Well upper and lower terminal limit

    Function: The upper limit of the terminal is generally at the highest level of the elevator, and operates at 5-8CM above the leveling floor. After the action, the elevator express and local trains can no longer operate upwards. On the other hand, the lower terminal limit is generally at the bottom of the elevator and is below the level of 5-8CM. After the action, the elevator express and local trains can no longer run down.

    Symptom 1: The elevator and local trains cannot run upward but they can run downwards.

    Cause: The upper terminal limit may be bad and is in a disconnected state.

    Symptom 2: Both elevators and local trains cannot run downwards, but they can run upwards.

    Cause: The lower terminal limit may be bad and is in a disconnected state.

Shaft forced up and down limit

    Elevators with a speed of 1 m/s or less generally have an upward forced deceleration limit and a downward forced deceleration limit. The installation position should be equal to (or slightly less than) the deceleration distance of the elevator. Elevators with a speed of 1.5 m/s or more are generally equipped with two upward forced deceleration limits and two downward forced deceleration limits. Because fast elevators are generally divided into single-layer operation speeds and multi-layer operation speeds, the deceleration distances are not the same at different speeds, so it is necessary to divide the multi-layer operation deceleration limit and single-level operation deceleration limit.

    Function 1: Force the elevator to decelerate when the elevator runs to the end station.

    Role 2: At present, many elevators use the forced deceleration limit as the forced correction point of the elevator floor position.

    Symptom 1: The elevator train cannot run upwards, but the local train can.

    Reason: It may be that the forced deceleration limit is broken and is in the disconnected state.

    Symptom 2: The elevator express cannot run down, but the local train can.

    Reason: It may be that the forced deceleration limit is broken and is in the disconnected state.

    Symptom 3: The elevator is in a fault state and the program is protected.

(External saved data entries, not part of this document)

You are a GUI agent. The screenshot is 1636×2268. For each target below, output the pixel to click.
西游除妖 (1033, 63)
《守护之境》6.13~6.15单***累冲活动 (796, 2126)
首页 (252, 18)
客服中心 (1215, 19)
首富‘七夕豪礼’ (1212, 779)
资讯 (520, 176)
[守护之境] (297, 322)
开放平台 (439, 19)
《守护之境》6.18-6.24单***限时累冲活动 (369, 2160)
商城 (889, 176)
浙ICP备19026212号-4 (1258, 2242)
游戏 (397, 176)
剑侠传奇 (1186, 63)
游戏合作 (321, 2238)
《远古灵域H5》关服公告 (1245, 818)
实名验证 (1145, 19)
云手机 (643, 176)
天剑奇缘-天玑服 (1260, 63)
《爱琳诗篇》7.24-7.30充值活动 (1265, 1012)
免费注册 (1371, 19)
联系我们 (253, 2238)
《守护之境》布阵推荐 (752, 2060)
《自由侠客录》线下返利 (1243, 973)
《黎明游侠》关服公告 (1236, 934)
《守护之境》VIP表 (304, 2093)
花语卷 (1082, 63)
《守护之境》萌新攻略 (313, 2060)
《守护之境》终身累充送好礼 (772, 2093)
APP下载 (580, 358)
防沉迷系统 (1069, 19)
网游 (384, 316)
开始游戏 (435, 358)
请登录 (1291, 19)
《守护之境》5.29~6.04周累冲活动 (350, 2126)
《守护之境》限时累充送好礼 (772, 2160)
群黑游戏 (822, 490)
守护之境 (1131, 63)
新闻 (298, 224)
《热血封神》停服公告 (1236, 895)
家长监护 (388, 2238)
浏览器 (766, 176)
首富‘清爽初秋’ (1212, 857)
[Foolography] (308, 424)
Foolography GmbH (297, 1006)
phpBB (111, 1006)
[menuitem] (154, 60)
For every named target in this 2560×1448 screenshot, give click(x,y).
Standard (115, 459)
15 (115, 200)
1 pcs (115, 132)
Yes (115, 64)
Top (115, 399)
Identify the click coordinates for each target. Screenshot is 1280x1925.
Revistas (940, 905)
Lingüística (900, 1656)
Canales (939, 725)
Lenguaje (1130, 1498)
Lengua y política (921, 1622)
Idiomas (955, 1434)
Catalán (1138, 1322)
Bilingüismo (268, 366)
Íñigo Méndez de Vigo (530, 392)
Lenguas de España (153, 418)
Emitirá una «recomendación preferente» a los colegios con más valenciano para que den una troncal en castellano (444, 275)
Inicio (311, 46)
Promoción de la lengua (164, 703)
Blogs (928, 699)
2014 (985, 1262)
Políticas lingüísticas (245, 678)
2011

It may be displayed as fault switch fault with fault code.

    Cause: It may be that the forced deceleration limit has been broken up or down. Because the forced deceleration limit is very important in the safety of elevators, many elevator programs are designed to detect the limit. If the limit is detected, the program is protected. The elevator is in a "dead" state.

Selector

    Role: Calculate the actual position of the elevator in operation.

    Selector type:

    1. Mechanical selector

    The earlier elevators used mechanical selectors, some of which used synchronous steel belts, some of which used go walkers. Following the operation of the elevator, the simulation reflected the actual position of the elevator.

    2, well floor sensor

    In some elevators, the position of the elevator is calculated by relying on a magnetic sensor on each floor of the hoistway, and a magnetic separation board is installed on the side of the car. When the magnetic separation board is inserted into the sensor, the sensor moves and the control panel receives this. Immediately after the signal from the sensor, the actual position of the elevator is calculated. At the same time, the control display shows the floor number of the elevator.

    Fault phenomenon:

    In order to determine the direction of operation, the elevator must know where the elevator is currently located. Therefore, the determination of the elevator's position is very important. This part of the circuit has a fault, and the elevator may not automatically determine the direction of operation, and the phenomenon of signal registration may not occur. . In the same way, when this part of the circuit fails, it will generally cause incorrect display of floor numbers. (Please take a closer look at the floor control part and automatic orientation part of the relay elevator)

    3, car speed sensor

    At present, some elevators eliminate the floor sensors and use the speed change sensors installed on the cars to calculate floors. (such as a house plant).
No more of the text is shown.